Pela primeira vez, Foz do Iguaçu realizou, em 2025 um Censo da População em Situação de Rua. O levantamento foi coordenado pela Prefeitura Municipal com apoio de diversas instituições, entre elas a Universidade Federal da Integração Latino-Americana (UNILA). Ao longo do mês de agosto, foram realizadas 685 abordagens, resultando em 569 entrevistas com pessoas em situação de rua.
Os dados revelaram um perfil profundamente atravessado pelas desigualdades sociais brasileiras. A maioria das pessoas identificadas é formada por homens adultos, heterossexuais, pretos e pardos, com baixa escolaridade e vínculos sociais fragilizados.
Outro dado que chama atenção é que mais da metade dessa população não nasceu em Foz do Iguaçu. Muitos vieram de outras cidades e estados, mas afirmaram não desejar retornar aos locais de origem, manifestando principalmente o desejo de sair da condição de rua e reconstruir a própria vida.
O professor Marcelino Teixeira Lisboa, da UNILA, integrou o grupo responsável pelo levantamento e destacou que o trabalho busca fornecer elementos concretos para construção de políticas públicas permanentes.
“A UNILA teve uma participação bastante substantiva, principalmente na elaboração da metodologia e na análise dos dados relacionados às questões sociais, migratórias e de saúde”, explicou o professor.
Segundo ele, o levantamento ajuda o município a compreender melhor uma realidade frequentemente invisibilizada no cotidiano urbano.
Operação amplia abordagens e acolhimento
De acordo com o secretário municipal de Assistência Social, Alex Thomazi, a Operação “Nossa Casa” busca fortalecer a rede de proteção social justamente em um período mais sensível do ano, marcado pela queda das temperaturas.
“A população em situação de rua é um público extremamente complexo, heterogêneo e que precisa ser olhado com humanidade, cuidado e também dentro da legalidade que a situação exige”, afirmou.
O secretário destacou ainda que o enfrentamento da situação exige atuação integrada entre diferentes setores do poder público e da sociedade.
“Integrar as ações é necessário, envolvendo o Poder Judiciário, Legislativo, Executivo e a sociedade como um todo”, declarou.
As equipes atuarão às segundas, quartas e sextas-feiras no período da manhã, a partir das 8h, e às terças, quintas e sábados no período noturno, a partir das 20h.
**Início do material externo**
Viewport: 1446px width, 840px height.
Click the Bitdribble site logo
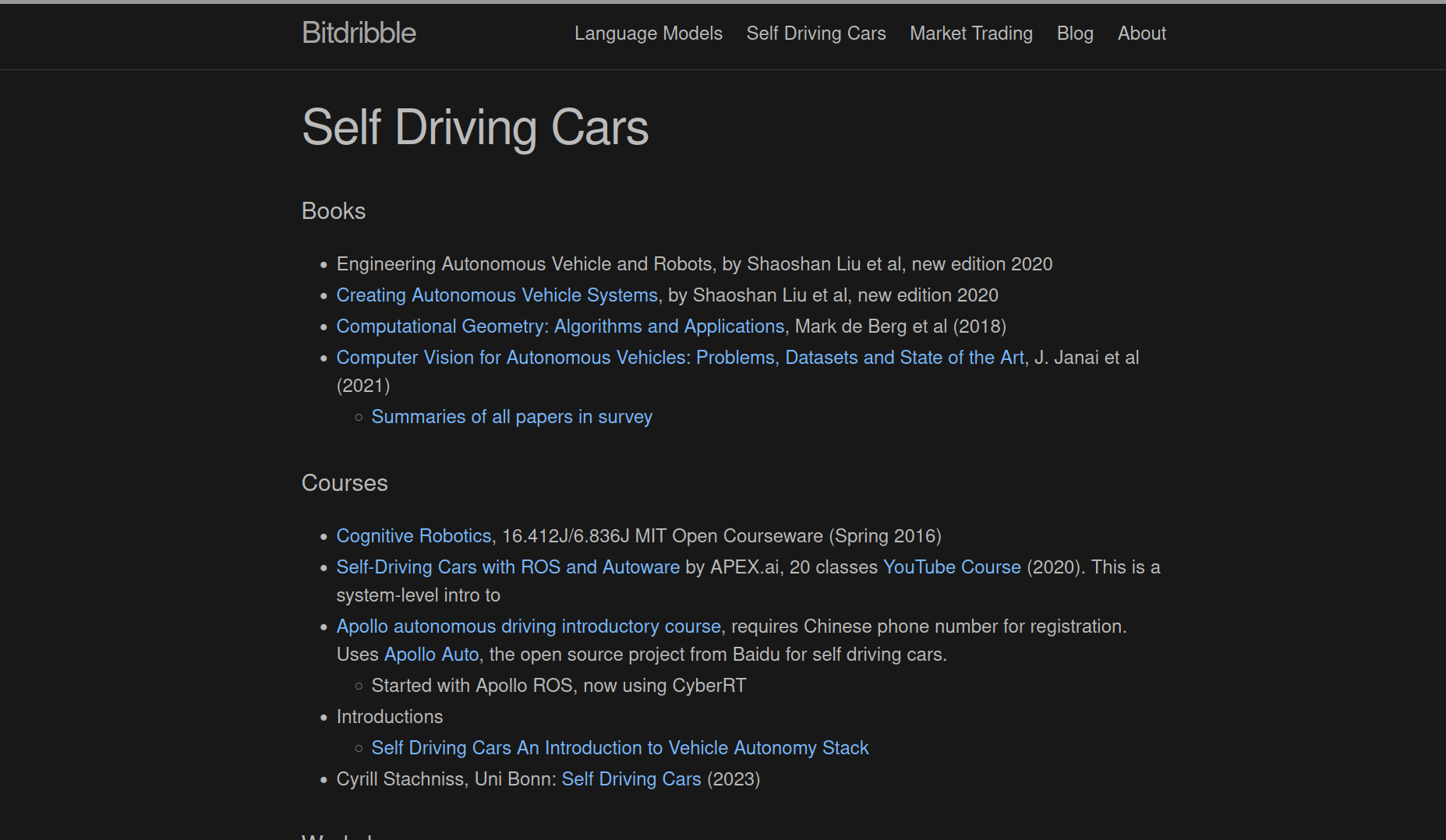(x=359, y=33)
Os locais atendidos serão definidos conforme o mapeamento das áreas com maior concentração de pessoas em situação de rua.
Durante as abordagens, os profissionais realizarão encaminhamentos para acolhimento institucional, atendimento de saúde, assistência social e demais serviços públicos disponíveis no município.
A operação deve seguir inicialmente até o dia 29 de maio, quando a prefeitura fará uma avaliação dos resultados das ações.
Debate exige políticas públicas permanentes
Especialistas da área social alertam que ações emergenciais são importantes, mas insuficientes diante da complexidade do problema. O crescimento da população em situação de rua exige políticas estruturantes ligadas à moradia, geração de renda, saúde mental, combate à fome e reinserção social.
O próprio levantamento realizado em Foz do Iguaçu mostra que boa parte das pessoas em situação de rua deseja reconstruir vínculos sociais e sair dessa condição, evidenciando que o problema não pode ser tratado apenas sob a ótica da segurança pública, mas principalmente como questão social e humanitária.
Telefones para atendimento e emergência
Serviço Especializado de Abordagem Social:
(45) 99997-3773 — atendimento 24 horas via WhatsApp.
Consultório na Rua:
(45) 98401-6152 — atendimento das 7h às 13h para situações relacionadas à saúde mental e uso de drogas.